Per sostenere prima e misurare poi il genio, quasi mai la provincia risulta essere l’ambiente e il metro migliore: il copione più comune vuole al riguardo che straordinarie esperienze creative si consumino infatti nell’indifferenza, quando non nell’ostilità, quindi seguano al più saltuarie celebrazioni post mortem, magari ad uso di assessori in odore di campagna elettorale. Il caso di Ego Bianchi risulta in questo senso emblematico, e dunque a maggior ragione è ora di riconoscere il fatto che egli è stato un grande artista del Novecento, senza limitanti specificazioni geografiche o stilistiche. Quand’era in vita, Bruno Cassinari, Pablo Picasso, Aligi Sassu e tanti altri grandi nomi noti furono suoi amici ed estimatori, conoscendolo soprattutto nel corso di soggiorni in quella Costa Azzurra che tanto amava. Ma la sua parabola esistenziale troppo breve –poco più di quarant’anni, consumati tra il 1914 e il 1957 per lo più in provincia di Cuneo, passando da un sanatorio all’altro, fino alla definitiva vittoria della tisi che lo minava nella salute sin da ragazzo– si è conclusa relegandolo ingiustamente ad una semplice nota a piè di pagina nella storia dell’arte del secolo scorso. Pure, basta leggere qualcuna delle vibranti annotazioni che questo artista appassionato amava lasciare in miriadi di foglietti volanti o incollati sul retro delle tele all’insaputa dell’acquirente, per rendersi conto della trascendenza che egli dalla malattia, dalle ristrettezze economiche e dalle incomprensioni seppe trarre, con una disciplina pari
Magnifico disegnatore e ceramista provetto, Bianchi è comunque ricordato soprattutto per la pittura, a cui si dedicò con costanza per oltre vent’anni, e con cui arrivò infine a presentarsi alla Biennale di Venezia nell’edizione del ‘56. Dopo un apprendistato rigoroso svolto approfondendo in successione i canoni impressionista e post-cubista, Bianchi ha saputo infatti liberare un’ampia tavolozza di colori vibranti entro un disegno leggerissimo dalla linea floreale applicato ora al paesaggio, ora a una galleria figurativa affatto personale, che comprendeva i ritratti dei malati suoi compagni di sanatorio come i giochi del circo e, soprattutto, le navi, che venne dipingendo nell’ultimo anno di vita. L’agiografia laica cresciuta intorno a Bianchi vuole che, negli ultimi mesi del 1956 e i primi del 1957, già conscio della sua prossima morte egli si sia dedicato con febbrile struggenza a dipingere una vera e propria flotta di navi modellandole sulle proprie visioni notturne, partendo da forme antropomorfe per giungere a strutture minimali dove è un colore aereo, poeticamente informale a imporsi assoluto nell’immagine. La mostra ora in corso a Cuneo, destinata poi a trasferirsi nella vicina Mondovì dal 28 aprile al 13 maggio, consente finalmente di ammirare direttamente molte di queste straordinarie elaborazioni oniriche, dove la portata archetipica di un oggetto come la barca –da sempre in ogni cultura simbolo di viaggio spirituale– si fonde a una mirabile modernità cromatica e sensualità del segno. Una leggenda schiettamente provinciale vuole che, il giorno della morte, dal pilastro della modesta casa abitata con la compagna pittrice Dada in viale degli Angeli a Cuneo, sia caduta l’insegna di ceramica modellata dallo stesso Ego e che lo ritraeva scherzosamente nella forma di un pennello.

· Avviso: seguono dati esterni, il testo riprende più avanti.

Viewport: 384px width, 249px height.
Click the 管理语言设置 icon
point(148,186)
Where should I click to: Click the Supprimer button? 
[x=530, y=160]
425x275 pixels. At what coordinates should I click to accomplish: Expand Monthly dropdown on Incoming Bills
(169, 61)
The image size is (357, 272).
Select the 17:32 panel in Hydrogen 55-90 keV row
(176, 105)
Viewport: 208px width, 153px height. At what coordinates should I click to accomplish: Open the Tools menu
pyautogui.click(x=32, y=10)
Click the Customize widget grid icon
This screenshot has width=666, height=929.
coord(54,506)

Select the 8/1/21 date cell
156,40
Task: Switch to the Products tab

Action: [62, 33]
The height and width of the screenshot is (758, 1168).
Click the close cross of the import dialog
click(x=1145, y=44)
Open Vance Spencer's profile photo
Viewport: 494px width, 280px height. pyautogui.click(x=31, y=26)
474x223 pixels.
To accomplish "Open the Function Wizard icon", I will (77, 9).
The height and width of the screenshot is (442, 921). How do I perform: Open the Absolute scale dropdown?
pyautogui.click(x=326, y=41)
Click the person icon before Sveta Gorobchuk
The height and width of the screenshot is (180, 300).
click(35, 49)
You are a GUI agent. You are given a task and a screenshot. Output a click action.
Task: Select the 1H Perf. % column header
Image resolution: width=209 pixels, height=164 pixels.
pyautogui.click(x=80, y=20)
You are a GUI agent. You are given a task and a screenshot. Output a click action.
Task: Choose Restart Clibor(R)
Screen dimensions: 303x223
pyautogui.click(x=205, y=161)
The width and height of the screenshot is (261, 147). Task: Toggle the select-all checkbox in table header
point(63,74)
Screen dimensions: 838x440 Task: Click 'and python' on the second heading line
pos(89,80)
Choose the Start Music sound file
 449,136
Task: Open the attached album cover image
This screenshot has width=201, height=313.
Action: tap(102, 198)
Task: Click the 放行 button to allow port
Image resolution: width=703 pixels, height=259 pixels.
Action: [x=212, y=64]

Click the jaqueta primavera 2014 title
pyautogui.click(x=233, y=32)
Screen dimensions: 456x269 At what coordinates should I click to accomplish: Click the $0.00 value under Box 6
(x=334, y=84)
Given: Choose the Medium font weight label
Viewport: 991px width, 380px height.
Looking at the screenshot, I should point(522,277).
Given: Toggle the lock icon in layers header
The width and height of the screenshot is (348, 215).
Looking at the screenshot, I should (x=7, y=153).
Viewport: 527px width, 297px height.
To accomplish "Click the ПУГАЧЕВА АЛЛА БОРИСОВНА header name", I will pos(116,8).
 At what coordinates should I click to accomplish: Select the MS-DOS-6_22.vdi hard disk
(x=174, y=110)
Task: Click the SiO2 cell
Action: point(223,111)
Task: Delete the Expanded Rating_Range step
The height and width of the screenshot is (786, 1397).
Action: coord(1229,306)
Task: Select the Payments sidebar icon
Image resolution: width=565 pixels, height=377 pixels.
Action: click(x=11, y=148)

A distanza di cinquant’anni da quella caduta, una retrospettiva curata con genuina dedizione dai professori e studenti del liceo artistico che porta il suo nome, rende finalmente giustizia all’artista, in attesa che un pubblico più ampio si renda finalmente conto della grandezza di Ego Bianchi, risollevandolo al riconoscimento che merita.